→ **Required work**:
Reproduce every line of the data below without changing a single character.

[Data listing]
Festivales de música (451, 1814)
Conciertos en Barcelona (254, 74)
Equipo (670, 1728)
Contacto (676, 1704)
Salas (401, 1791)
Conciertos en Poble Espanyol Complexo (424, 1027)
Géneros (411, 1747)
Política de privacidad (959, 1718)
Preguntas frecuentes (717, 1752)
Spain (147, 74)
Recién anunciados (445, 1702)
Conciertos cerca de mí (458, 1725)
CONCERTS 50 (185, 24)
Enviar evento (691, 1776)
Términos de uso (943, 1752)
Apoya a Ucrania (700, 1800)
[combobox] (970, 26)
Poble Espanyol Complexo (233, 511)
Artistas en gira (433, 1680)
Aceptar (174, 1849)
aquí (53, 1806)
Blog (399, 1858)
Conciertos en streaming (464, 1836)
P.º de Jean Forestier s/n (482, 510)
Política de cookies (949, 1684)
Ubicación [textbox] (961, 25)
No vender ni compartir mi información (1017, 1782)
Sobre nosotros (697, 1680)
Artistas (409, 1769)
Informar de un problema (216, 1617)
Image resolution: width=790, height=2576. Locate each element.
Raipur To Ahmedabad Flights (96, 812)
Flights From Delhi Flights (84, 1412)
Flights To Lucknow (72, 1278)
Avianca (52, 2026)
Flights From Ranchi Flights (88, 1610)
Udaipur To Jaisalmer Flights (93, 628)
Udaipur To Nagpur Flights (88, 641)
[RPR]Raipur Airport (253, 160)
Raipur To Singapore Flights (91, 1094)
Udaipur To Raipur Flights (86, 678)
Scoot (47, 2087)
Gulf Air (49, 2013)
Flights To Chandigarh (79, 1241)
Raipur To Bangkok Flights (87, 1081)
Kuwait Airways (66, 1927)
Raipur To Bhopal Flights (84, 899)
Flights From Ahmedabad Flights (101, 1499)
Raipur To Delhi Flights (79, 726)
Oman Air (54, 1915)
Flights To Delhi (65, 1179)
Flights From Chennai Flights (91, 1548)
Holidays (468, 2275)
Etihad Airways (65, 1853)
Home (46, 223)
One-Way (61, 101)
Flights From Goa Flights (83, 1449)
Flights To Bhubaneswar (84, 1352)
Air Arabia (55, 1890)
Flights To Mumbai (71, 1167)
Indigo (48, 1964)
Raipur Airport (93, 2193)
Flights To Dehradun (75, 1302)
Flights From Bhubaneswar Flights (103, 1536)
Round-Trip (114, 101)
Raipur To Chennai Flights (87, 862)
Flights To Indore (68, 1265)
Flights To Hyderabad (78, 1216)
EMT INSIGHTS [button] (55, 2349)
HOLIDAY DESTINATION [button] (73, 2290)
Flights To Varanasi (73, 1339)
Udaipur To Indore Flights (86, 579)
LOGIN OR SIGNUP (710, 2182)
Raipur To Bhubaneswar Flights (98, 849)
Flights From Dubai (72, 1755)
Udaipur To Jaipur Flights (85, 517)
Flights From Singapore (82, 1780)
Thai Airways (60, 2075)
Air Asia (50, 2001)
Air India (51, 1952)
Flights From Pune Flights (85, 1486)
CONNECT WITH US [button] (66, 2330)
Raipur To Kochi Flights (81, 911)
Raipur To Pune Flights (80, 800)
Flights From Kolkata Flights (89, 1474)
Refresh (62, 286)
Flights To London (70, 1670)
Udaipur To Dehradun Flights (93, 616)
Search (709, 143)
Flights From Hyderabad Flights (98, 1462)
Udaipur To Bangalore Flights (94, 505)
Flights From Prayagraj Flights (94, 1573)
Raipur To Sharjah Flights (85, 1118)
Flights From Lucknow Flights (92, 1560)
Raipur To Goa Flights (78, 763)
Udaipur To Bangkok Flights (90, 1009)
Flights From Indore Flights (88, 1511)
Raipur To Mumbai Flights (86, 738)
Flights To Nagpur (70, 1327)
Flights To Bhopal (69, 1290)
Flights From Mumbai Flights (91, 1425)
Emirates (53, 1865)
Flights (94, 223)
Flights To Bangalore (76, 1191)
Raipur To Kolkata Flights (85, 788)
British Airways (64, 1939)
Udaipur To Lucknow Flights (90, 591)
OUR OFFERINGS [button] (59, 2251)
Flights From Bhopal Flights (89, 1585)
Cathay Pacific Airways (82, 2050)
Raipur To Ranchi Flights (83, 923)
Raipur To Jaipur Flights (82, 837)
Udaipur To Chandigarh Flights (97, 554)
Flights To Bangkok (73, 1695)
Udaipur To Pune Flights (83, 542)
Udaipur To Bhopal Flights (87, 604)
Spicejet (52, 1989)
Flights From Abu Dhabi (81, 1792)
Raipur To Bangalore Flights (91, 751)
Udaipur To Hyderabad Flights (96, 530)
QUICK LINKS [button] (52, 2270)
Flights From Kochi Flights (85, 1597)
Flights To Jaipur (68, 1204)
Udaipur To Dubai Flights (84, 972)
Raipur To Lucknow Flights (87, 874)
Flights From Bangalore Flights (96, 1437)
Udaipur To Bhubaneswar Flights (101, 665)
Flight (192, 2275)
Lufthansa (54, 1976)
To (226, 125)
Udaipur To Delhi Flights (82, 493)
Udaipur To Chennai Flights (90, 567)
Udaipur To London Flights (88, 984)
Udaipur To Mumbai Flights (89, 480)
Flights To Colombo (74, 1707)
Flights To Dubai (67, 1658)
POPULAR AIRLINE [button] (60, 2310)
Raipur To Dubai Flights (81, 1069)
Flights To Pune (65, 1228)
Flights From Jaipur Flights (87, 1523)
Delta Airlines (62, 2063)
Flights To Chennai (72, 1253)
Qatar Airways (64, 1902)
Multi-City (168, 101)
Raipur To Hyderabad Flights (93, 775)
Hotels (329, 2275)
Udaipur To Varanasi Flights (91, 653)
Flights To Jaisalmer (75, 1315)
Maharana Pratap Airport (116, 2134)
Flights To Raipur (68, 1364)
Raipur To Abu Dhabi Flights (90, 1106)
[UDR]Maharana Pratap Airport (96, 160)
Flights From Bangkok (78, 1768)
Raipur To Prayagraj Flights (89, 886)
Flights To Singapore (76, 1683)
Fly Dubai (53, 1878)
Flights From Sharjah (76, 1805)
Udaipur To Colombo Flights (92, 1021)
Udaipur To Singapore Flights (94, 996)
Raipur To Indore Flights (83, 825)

→ **Full solution**:
Festivales de música (451, 1814)
Conciertos en Barcelona (254, 74)
Equipo (670, 1728)
Contacto (676, 1704)
Salas (401, 1791)
Conciertos en Poble Espanyol Complexo (424, 1027)
Géneros (411, 1747)
Política de privacidad (959, 1718)
Preguntas frecuentes (717, 1752)
Spain (147, 74)
Recién anunciados (445, 1702)
Conciertos cerca de mí (458, 1725)
CONCERTS 50 (185, 24)
Enviar evento (691, 1776)
Términos de uso (943, 1752)
Apoya a Ucrania (700, 1800)
[combobox] (970, 26)
Poble Espanyol Complexo (233, 511)
Artistas en gira (433, 1680)
Aceptar (174, 1849)
aquí (53, 1806)
Blog (399, 1858)
Conciertos en streaming (464, 1836)
P.º de Jean Forestier s/n (482, 510)
Política de cookies (949, 1684)
Ubicación [textbox] (961, 25)
No vender ni compartir mi información (1017, 1782)
Sobre nosotros (697, 1680)
Artistas (409, 1769)
Informar de un problema (216, 1617)
Image resolution: width=790, height=2576. Locate each element.
Raipur To Ahmedabad Flights (96, 812)
Flights From Delhi Flights (84, 1412)
Flights To Lucknow (72, 1278)
Avianca (52, 2026)
Flights From Ranchi Flights (88, 1610)
Udaipur To Jaisalmer Flights (93, 628)
Udaipur To Nagpur Flights (88, 641)
[RPR]Raipur Airport (253, 160)
Raipur To Singapore Flights (91, 1094)
Udaipur To Raipur Flights (86, 678)
Scoot (47, 2087)
Gulf Air (49, 2013)
Flights To Chandigarh (79, 1241)
Raipur To Bangkok Flights (87, 1081)
Kuwait Airways (66, 1927)
Raipur To Bhopal Flights (84, 899)
Flights From Ahmedabad Flights (101, 1499)
Raipur To Delhi Flights (79, 726)
Oman Air (54, 1915)
Flights To Delhi (65, 1179)
Flights From Chennai Flights (91, 1548)
Holidays (468, 2275)
Etihad Airways (65, 1853)
Home (46, 223)
One-Way (61, 101)
Flights From Goa Flights (83, 1449)
Flights To Bhubaneswar (84, 1352)
Air Arabia (55, 1890)
Flights To Mumbai (71, 1167)
Indigo (48, 1964)
Raipur Airport (93, 2193)
Flights To Dehradun (75, 1302)
Flights From Bhubaneswar Flights (103, 1536)
Round-Trip (114, 101)
Raipur To Chennai Flights (87, 862)
Flights To Indore (68, 1265)
Flights To Hyderabad (78, 1216)
EMT INSIGHTS [button] (55, 2349)
HOLIDAY DESTINATION [button] (73, 2290)
Flights To Varanasi (73, 1339)
Udaipur To Indore Flights (86, 579)
LOGIN OR SIGNUP (710, 2182)
Raipur To Bhubaneswar Flights (98, 849)
Flights From Dubai (72, 1755)
Udaipur To Jaipur Flights (85, 517)
Flights From Singapore (82, 1780)
Thai Airways (60, 2075)
Air Asia (50, 2001)
Air India (51, 1952)
Flights From Pune Flights (85, 1486)
CONNECT WITH US [button] (66, 2330)
Raipur To Kochi Flights (81, 911)
Raipur To Pune Flights (80, 800)
Flights From Kolkata Flights (89, 1474)
Refresh (62, 286)
Flights To London (70, 1670)
Udaipur To Dehradun Flights (93, 616)
Search (709, 143)
Flights From Hyderabad Flights (98, 1462)
Udaipur To Bangalore Flights (94, 505)
Flights From Prayagraj Flights (94, 1573)
Raipur To Sharjah Flights (85, 1118)
Flights From Lucknow Flights (92, 1560)
Raipur To Goa Flights (78, 763)
Udaipur To Bangkok Flights (90, 1009)
Flights From Indore Flights (88, 1511)
Raipur To Mumbai Flights (86, 738)
Flights To Nagpur (70, 1327)
Flights To Bhopal (69, 1290)
Flights From Mumbai Flights (91, 1425)
Emirates (53, 1865)
Flights (94, 223)
Flights To Bangalore (76, 1191)
Raipur To Kolkata Flights (85, 788)
British Airways (64, 1939)
Udaipur To Lucknow Flights (90, 591)
OUR OFFERINGS [button] (59, 2251)
Flights From Bhopal Flights (89, 1585)
Cathay Pacific Airways (82, 2050)
Raipur To Ranchi Flights (83, 923)
Raipur To Jaipur Flights (82, 837)
Udaipur To Chandigarh Flights (97, 554)
Flights To Bangkok (73, 1695)
Udaipur To Pune Flights (83, 542)
Udaipur To Bhopal Flights (87, 604)
Spicejet (52, 1989)
Flights From Abu Dhabi (81, 1792)
Raipur To Bangalore Flights (91, 751)
Udaipur To Hyderabad Flights (96, 530)
QUICK LINKS [button] (52, 2270)
Flights From Kochi Flights (85, 1597)
Flights To Jaipur (68, 1204)
Udaipur To Dubai Flights (84, 972)
Raipur To Lucknow Flights (87, 874)
Flights From Bangalore Flights (96, 1437)
Udaipur To Bhubaneswar Flights (101, 665)
Flight (192, 2275)
Lufthansa (54, 1976)
To (226, 125)
Udaipur To Delhi Flights (82, 493)
Udaipur To Chennai Flights (90, 567)
Udaipur To London Flights (88, 984)
Udaipur To Mumbai Flights (89, 480)
Flights To Colombo (74, 1707)
Flights To Dubai (67, 1658)
POPULAR AIRLINE [button] (60, 2310)
Raipur To Dubai Flights (81, 1069)
Flights To Pune (65, 1228)
Flights From Jaipur Flights (87, 1523)
Delta Airlines (62, 2063)
Flights To Chennai (72, 1253)
Qatar Airways (64, 1902)
Multi-City (168, 101)
Raipur To Hyderabad Flights (93, 775)
Hotels (329, 2275)
Udaipur To Varanasi Flights (91, 653)
Flights To Jaisalmer (75, 1315)
Maharana Pratap Airport (116, 2134)
Flights To Raipur (68, 1364)
Raipur To Abu Dhabi Flights (90, 1106)
[UDR]Maharana Pratap Airport (96, 160)
Flights From Bangkok (78, 1768)
Raipur To Prayagraj Flights (89, 886)
Flights To Singapore (76, 1683)
Fly Dubai (53, 1878)
Flights From Sharjah (76, 1805)
Udaipur To Colombo Flights (92, 1021)
Udaipur To Singapore Flights (94, 996)
Raipur To Indore Flights (83, 825)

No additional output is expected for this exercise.